Specifically, V1 only detects the perpendicular component of motion (perpendicular to the object contour perceived through the straw).

 

 

-         V1 is not capable of detecting the true pattern motion – averaging of all local responses will give the wrong answer.

-         Evidence for this – comes from the tuning curves of V1 neurons, where responses are largest to patterns that are not moving in the cells’ preferred direction globally, yet whose local motions appear consistent with a horizontal motion.

 

 

How MT solves the problem:

 

-         MT combines information from several V1 neurons – i.e. it gets inputs from several local motion detectors. Given a certain pattern motion, several local motion vectors will be compatible with it. An MT cell receives several overlapping local pattern inputs; the local pattern motion that “gets the most votes” (that most local motion inputs are consistent with) is most likely to be the true pattern motion.

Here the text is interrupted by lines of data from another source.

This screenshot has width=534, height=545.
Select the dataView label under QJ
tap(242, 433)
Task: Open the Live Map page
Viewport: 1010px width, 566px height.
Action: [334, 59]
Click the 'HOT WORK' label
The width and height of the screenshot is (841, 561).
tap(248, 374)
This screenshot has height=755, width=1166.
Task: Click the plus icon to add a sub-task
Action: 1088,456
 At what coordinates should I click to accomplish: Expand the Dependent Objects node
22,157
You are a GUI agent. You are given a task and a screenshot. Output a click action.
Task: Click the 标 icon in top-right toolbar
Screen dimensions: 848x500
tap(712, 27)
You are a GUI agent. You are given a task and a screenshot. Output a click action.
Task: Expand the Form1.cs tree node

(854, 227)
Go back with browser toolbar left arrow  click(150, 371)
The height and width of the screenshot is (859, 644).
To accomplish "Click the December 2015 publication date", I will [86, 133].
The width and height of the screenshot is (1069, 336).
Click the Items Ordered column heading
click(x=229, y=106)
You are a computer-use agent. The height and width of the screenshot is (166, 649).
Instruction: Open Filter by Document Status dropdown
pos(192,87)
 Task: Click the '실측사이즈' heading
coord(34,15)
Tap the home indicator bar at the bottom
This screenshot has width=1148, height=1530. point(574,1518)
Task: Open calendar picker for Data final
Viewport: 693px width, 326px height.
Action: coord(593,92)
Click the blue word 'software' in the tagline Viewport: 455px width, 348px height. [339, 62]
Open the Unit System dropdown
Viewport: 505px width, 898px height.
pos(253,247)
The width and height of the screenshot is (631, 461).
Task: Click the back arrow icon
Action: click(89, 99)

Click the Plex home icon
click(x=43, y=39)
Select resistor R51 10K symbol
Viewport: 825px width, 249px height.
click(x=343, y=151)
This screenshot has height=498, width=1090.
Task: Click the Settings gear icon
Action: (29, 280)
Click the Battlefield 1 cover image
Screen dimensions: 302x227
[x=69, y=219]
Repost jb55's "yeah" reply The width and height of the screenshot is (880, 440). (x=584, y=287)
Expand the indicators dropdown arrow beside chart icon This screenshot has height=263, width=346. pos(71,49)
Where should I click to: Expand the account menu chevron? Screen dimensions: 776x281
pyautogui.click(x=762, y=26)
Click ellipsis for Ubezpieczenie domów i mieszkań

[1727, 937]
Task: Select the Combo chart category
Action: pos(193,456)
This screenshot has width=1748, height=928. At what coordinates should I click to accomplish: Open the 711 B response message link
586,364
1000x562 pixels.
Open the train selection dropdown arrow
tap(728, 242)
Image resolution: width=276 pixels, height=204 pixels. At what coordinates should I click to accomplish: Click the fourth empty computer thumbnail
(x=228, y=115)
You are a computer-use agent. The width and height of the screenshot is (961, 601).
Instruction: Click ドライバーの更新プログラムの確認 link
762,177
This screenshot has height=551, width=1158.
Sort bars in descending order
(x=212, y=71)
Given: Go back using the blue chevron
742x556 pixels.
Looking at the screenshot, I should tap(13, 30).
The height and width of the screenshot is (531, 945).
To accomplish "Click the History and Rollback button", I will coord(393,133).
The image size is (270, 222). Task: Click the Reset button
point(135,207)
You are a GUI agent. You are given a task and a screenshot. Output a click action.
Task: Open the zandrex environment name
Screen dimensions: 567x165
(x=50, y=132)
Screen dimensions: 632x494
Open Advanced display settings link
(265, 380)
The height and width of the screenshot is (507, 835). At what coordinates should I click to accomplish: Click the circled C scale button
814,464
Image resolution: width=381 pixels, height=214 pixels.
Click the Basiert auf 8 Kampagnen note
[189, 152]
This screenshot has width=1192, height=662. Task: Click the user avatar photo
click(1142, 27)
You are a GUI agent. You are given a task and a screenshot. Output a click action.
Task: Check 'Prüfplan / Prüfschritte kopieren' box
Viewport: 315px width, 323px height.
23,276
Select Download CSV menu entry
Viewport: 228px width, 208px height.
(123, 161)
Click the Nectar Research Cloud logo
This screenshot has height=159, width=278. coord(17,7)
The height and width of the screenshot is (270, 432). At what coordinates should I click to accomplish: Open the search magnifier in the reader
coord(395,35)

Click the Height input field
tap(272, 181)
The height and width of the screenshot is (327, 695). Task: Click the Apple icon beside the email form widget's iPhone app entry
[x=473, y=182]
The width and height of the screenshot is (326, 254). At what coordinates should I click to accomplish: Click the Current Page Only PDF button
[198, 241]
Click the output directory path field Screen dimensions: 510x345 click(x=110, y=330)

-         However, MT has its own aperture problem: MT cannot detect rotation, dilation, shrinking, sheering, spiral movements à composite motion. (e.g. rotating a paper around its center, motion of different spots on a balloon that is being inflated, bringing a piece of paper closer to one’s eyes, etc). MT can only detect translation.

-         This can be tested by , e.g., presenting a stimulus (to an MT neuron’s receptive field) that is rotating clockwise, note the cell’s response, then rotate that stimulus counterclockwise. If the cell does not respond differentially, it probably cannot distinguish between the two types of movement. Similarly: expansion versus shrinking.

 

 

MSTd: middle superior temporal dorsal area

 

-         MSTd cells have even larger receptive fields (compared to V1 and MT cells).

-         MSTd combines inputs from MT neurons.

-         Evidence for its composite motion sensitivity: different directions of rotation or dilation versus shrinking have different effects on the cell’s response.